What you have to do:
Print verbatim the lines from the beginning of the entries through the line containing "Sold Out (297, 863)", both ends included. Pictures should be left out.

━━━━━━

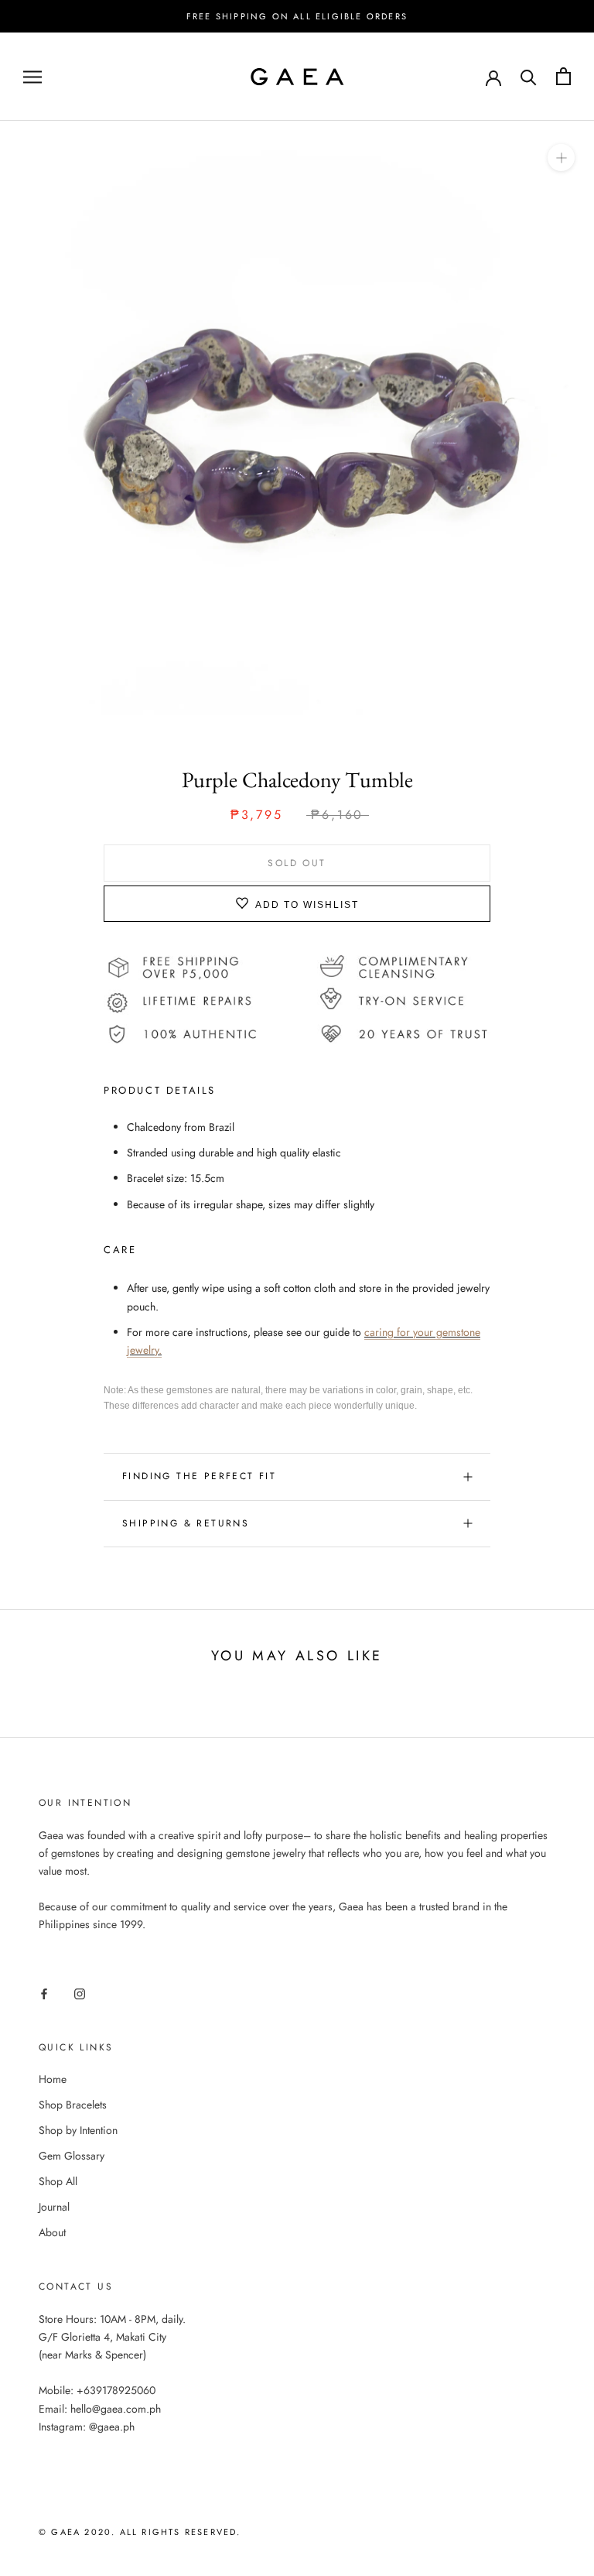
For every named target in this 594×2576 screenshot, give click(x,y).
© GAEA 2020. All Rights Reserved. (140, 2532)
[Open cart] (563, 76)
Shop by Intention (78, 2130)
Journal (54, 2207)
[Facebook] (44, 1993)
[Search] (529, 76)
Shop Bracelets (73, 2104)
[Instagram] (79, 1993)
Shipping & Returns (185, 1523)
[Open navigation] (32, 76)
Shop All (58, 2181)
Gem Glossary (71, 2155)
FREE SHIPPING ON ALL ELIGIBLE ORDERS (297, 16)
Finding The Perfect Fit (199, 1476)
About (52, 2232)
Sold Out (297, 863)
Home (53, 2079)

━━━━━━

Answer for this exercise:
For every named target in this 594×2576 screenshot, give click(x,y).
© GAEA 2020. All Rights Reserved. (140, 2532)
[Open cart] (563, 76)
Shop by Intention (78, 2130)
Journal (54, 2207)
[Facebook] (44, 1993)
[Search] (529, 76)
Shop Bracelets (73, 2104)
[Instagram] (79, 1993)
Shipping & Returns (185, 1523)
[Open navigation] (32, 76)
Shop All (58, 2181)
Gem Glossary (71, 2155)
FREE SHIPPING ON ALL ELIGIBLE ORDERS (297, 16)
Finding The Perfect Fit (199, 1476)
About (52, 2232)
Sold Out (297, 863)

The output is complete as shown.